*Stated task*. Please format the records from the line containing "You are a GUI" through the line containing "coord(468,250)" as a CSV with two columns, request and answer, one row per record, with each field in quotes and line breaks replaced by spaces.

*Material supplied*.
====================

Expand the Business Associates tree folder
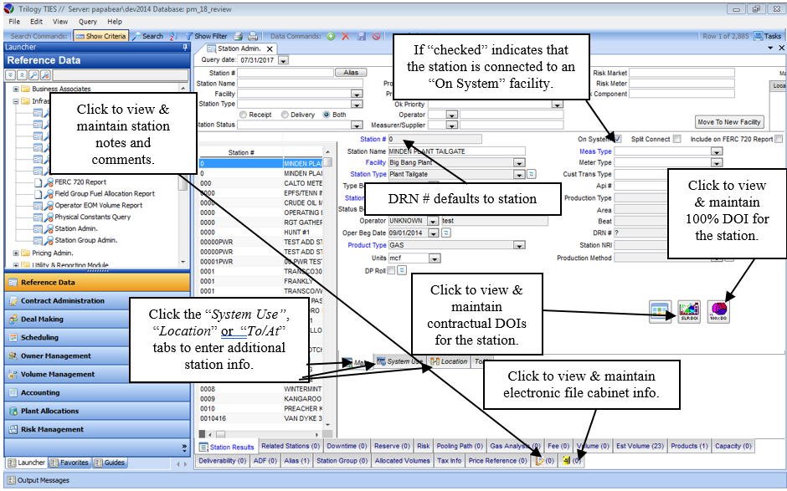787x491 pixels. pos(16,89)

====================

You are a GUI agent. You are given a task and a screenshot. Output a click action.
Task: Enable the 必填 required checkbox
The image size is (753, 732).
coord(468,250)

====================

*Output for this task*.
request,answer
"You are a GUI agent. You are given a task and a screenshot. Output a click action. Task: Enable the 必填 required checkbox The image size is (753, 732).","coord(468,250)"